Thrown at Edinburgh International Festival – review

Nat McCleary’s debut play explores traditional Scottish wrestling

Thrown at Edinburgh Festival Fringe
The cast of Thrown, © Julie Howden

The unknown world of backhold wrestling – staple of the Highland Games – provides the unlikely setting for an examination of identity, affection, and belonging in this first play from writer Nat McCleary. 

Her promise is obvious. It’s there in the way she creates such lively, energetic dialogue between her five contrasting characters, women united only by their desire to show the world what they are made of as they compete against all comers on the championship circuit.  

There’s Chantelle (Chloe-Ann Taylor) who sees wrestling as a way of gaining followers online and becoming an influencer in spite of her impoverished background, and her mate Jo (Adiza Shardow), gay and of mixed ethnicity, loyal to her friend but searching for something different. 

Middle-aged muddler Helen (Maureen Carr) signs up because she saw a flyer at the post office and just wanted to try something new outside the walls of her marriage; rich, woke, black Londoner Imogen (Efè Agwele) hopes to assert the power of her Scottish birth. All are led by coach Pamela (Lesley Hart) whose mantra is “validation comes from within” but who is struggling with questions about her gender and her desires.  

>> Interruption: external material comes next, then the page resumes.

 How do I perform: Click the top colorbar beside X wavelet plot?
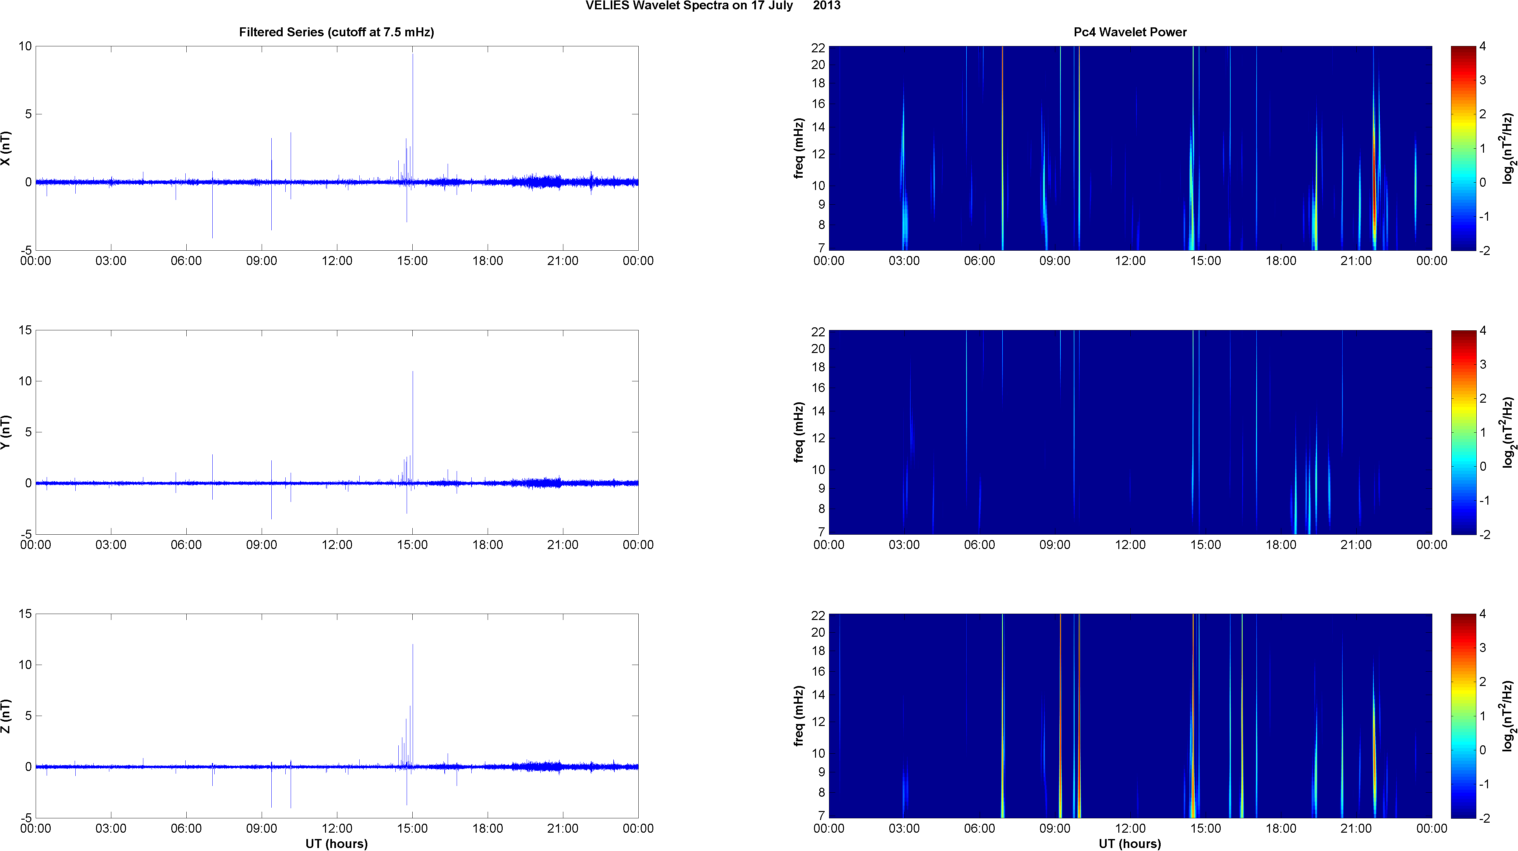[1463, 148]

As the play develops, and allegiances shift, they fight not only to master difficult “holds” and the arcane sport, but also to assert their rights to lives of their choice while simultaneously grappling with the complications of race, nationality, and identity in a modern Scotland.  

McCleary is good at humour. “She was a big 12 year old,” Pamela consoles Helen, when she loses a bout. But she also has a sharp ability to tackle issues head on. “I’ll take tokenism over exclusion every time,” remarks Imogen of the way women are allowed to compete against men. Chantelle bemoans the fact that being white and poor means she has to make her own platform; Imogen asks whether the only legitimate Black person is poor.

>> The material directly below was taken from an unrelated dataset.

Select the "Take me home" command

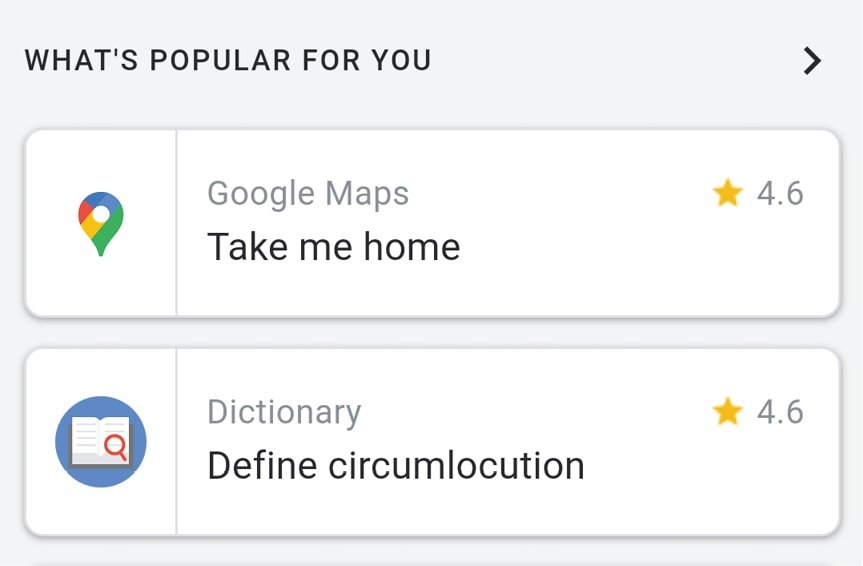point(333,246)
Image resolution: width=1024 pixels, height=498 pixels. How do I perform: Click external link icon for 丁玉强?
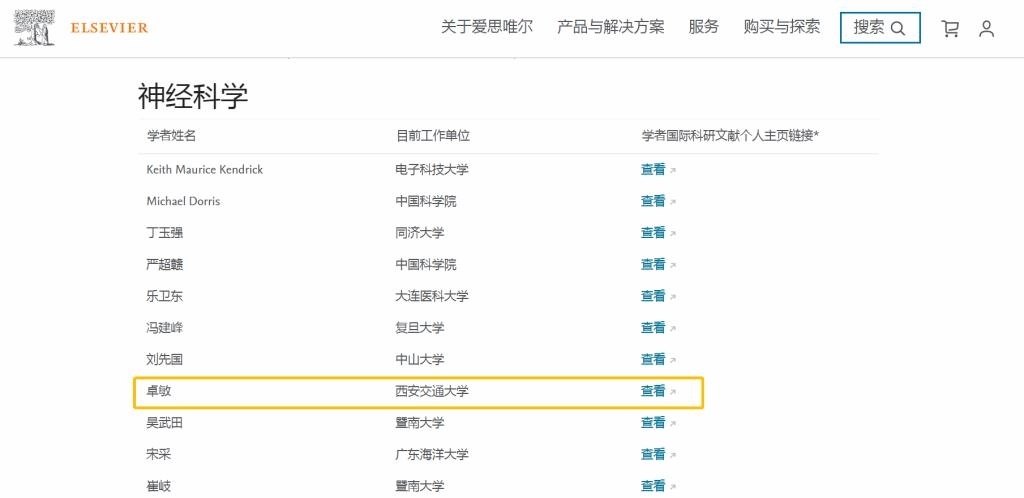point(673,234)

They are all valid questions, and there is something fascinating lurking beneath the play’s interest in the way that sport offers clear victories for one party or another while life needs more attention paid to the middle ground, to the centre of a rope in a tug of war, to the warp and weft of difference in a kilt. 

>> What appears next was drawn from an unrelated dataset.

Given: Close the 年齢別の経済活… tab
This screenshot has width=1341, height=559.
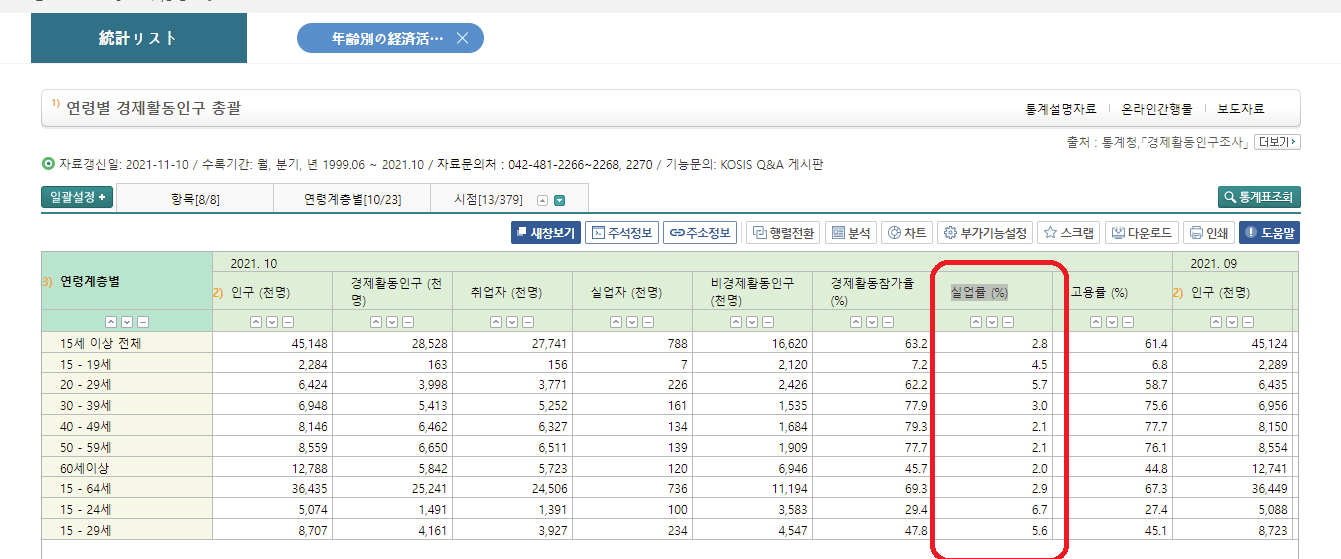Looking at the screenshot, I should click(462, 39).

But McCleary attempts to cover too much ground. The clarity of her voice and the voices she gives her characters get softened by her desire to make them mouthpieces; especially within the constrictions of an 80-minute format, they don’t have the space to grow and breathe as believable people. It is as if the writer herself becomes weighed down by her sense of responsibility.  

This feels a shame because when she relaxes, the piece is effortlessly telling – and enormous fun. It’s full of warmth, beautifully encapsulated by a cast who never miss a beat and cleverly directed for the National Theatre of Scotland by Johnny McKnight with a rich appreciation of the quirks and turns of life which it depicts. Lucy Glassbrook’s movement and Karen Tennent’s gymnasium set add to the vital impact it makes.